Both carbon accounting and cost–benefit analysis work to frame major new market or purportedly market-like spaces in which conventional distinctions between physical science and economics and among legal, political and price incentives become blurred. Carbon trading’s requirement to commensurate disparate properties, actions and potentials in the service of making carbon pricing possible parallels CBA’s need to isolate well-behaved, commensurable preferences in the service of calculating welfare. Both imperatives generate zones of ignorance and ‘stupidity’ ( Richardson, 2001 ) that are, in the long term, difficult to maintain given the goals each technique was ostensibly designed to help achieve. For example, carbon accounting’s indifference to where or how emissions cuts are made discourages attention to path dependence, positive feedbacks and innovation; its conflation of reductions and offsets leads to a running together of probability with uncertainty, ignorance and indeterminacy; and its focus on means of achieving short-term efficiency obstructs social thinking about long-term directions and the drawbacks of having to monitor geographically distant effects. By the same token, techniques for constructing preferences for use in CBA typically exclude from their ‘epistemic probe’ ( Sen, 2001, p. 114 ) alternatives that require public discussion to identify, while interpreting subject resistance as irrationality.

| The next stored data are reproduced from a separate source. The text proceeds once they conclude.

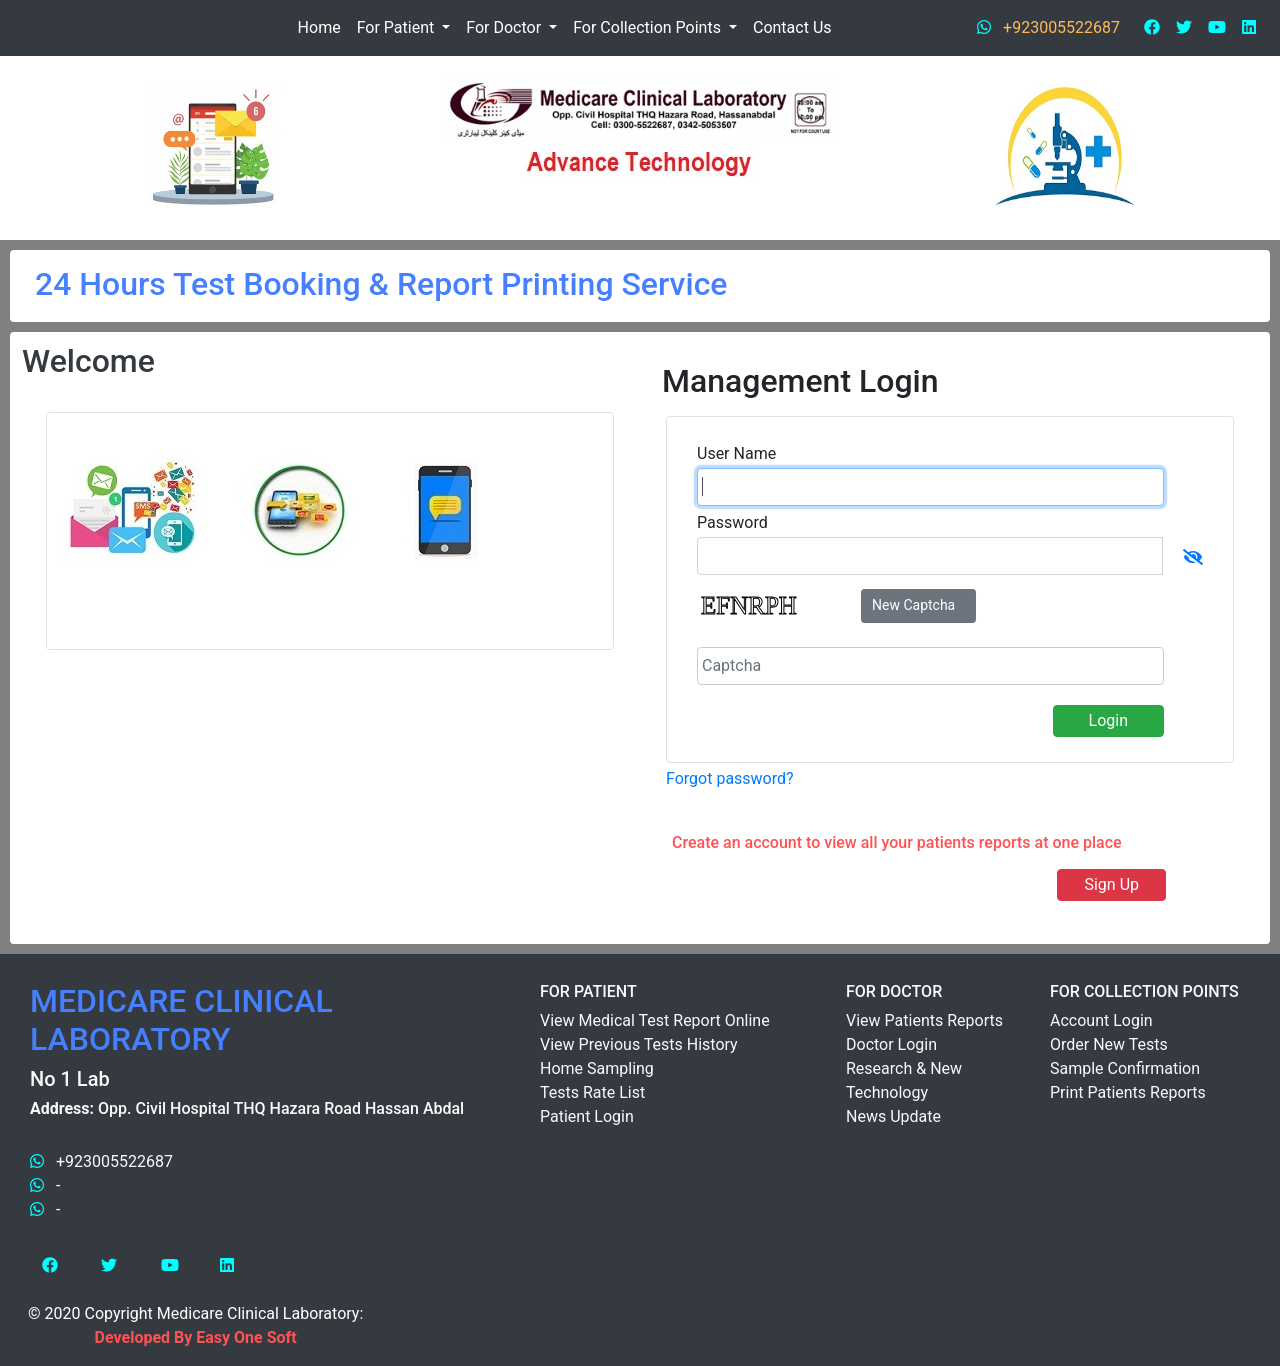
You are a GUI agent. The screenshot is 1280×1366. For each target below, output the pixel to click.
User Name (736, 453)
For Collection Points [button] (649, 27)
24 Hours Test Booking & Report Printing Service (381, 284)
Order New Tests (1109, 1044)
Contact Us (792, 27)
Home (319, 27)
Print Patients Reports (1128, 1092)
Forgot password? (730, 778)
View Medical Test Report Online (655, 1020)
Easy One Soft (246, 1337)
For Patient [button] (398, 27)
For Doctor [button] (505, 27)
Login (1108, 720)
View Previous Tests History (639, 1044)
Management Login (800, 381)
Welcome (88, 361)
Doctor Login (891, 1044)
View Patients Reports (924, 1020)
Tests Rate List (592, 1092)
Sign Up (1111, 884)
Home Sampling (597, 1068)
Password (732, 522)
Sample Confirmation (1125, 1068)
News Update (893, 1116)
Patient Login (587, 1116)
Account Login (1101, 1020)
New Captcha (913, 605)
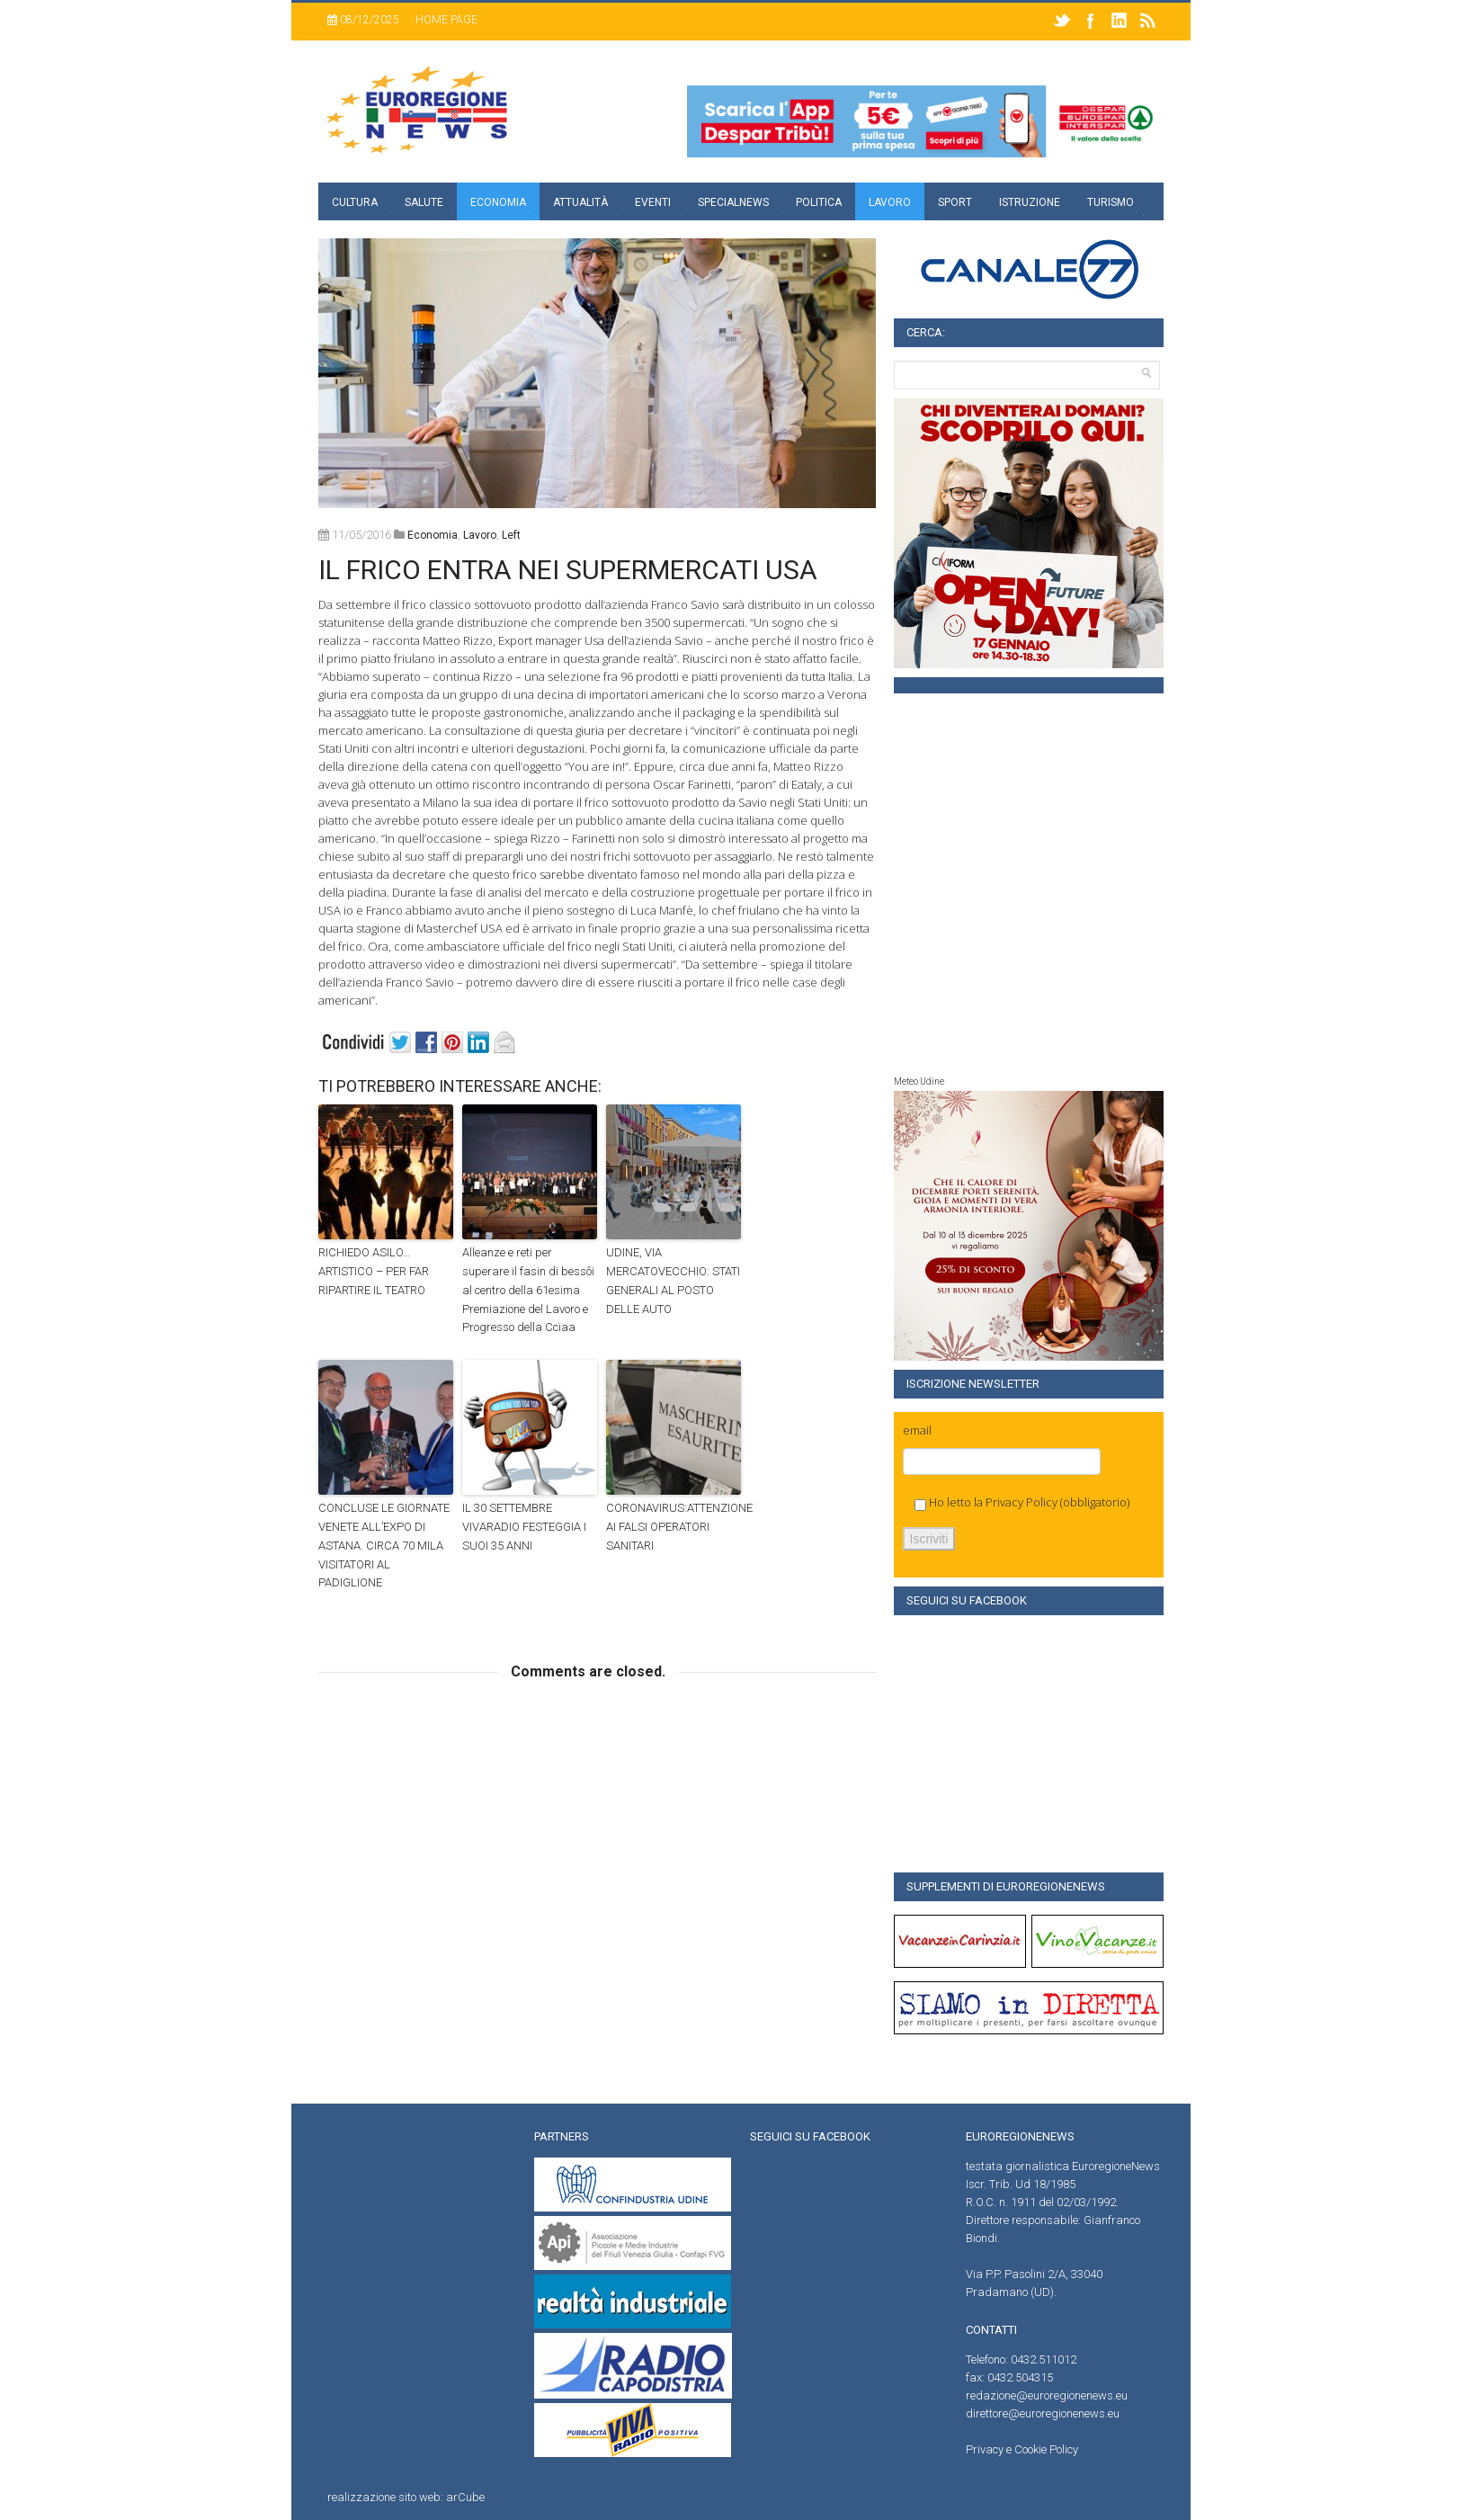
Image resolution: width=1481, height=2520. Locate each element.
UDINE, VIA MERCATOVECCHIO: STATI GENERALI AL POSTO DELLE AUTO (673, 1280)
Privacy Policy (1021, 1502)
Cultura (355, 202)
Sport (955, 202)
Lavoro (890, 202)
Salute (424, 202)
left (511, 535)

From Toward a different debate in environmental accounting: The cases of carbon and cost–benefit (Lohmann, L. 2009. Toward a different debate in environmental accounting: The cases of carbon and cost–benefit. Accounting, Organizations and Society 34(3–4): 499-534).
While the prose is possibly a bit arch, this bit by Lohmann expresses several key points that I have not seen summarized so pithily before:
a) The practical social science of approaches like carbon trading and strict economic valuation of ecosystem services (like climate mitigation) implies that they may not be effective, regardless of how much these approaches are “refined”. That is, various “frictions” may imply that these models are inherently unworkable as stand-alone approaches, or approaches of first-resort. (That is to say, I don’t think they’re valueless, but I think they cannot be relied upon as a “first line of attack”, let’s say.)
c) Many alternatives may only be possible when done in consultation with groups “on the ground”, such that top-down, expert-centered “scientific” approaches based on nothing but the best peer-reviewed literature and remote from society at large may be ultimately ineffective and detached from any effective forms of implementation, and
d) Those of “us” refusing to whole-heartedly go along with approaches like ecosystem service valuation or carbon markets may not be irrational but rather reasonable responses to critiques of the form (a-c) and others.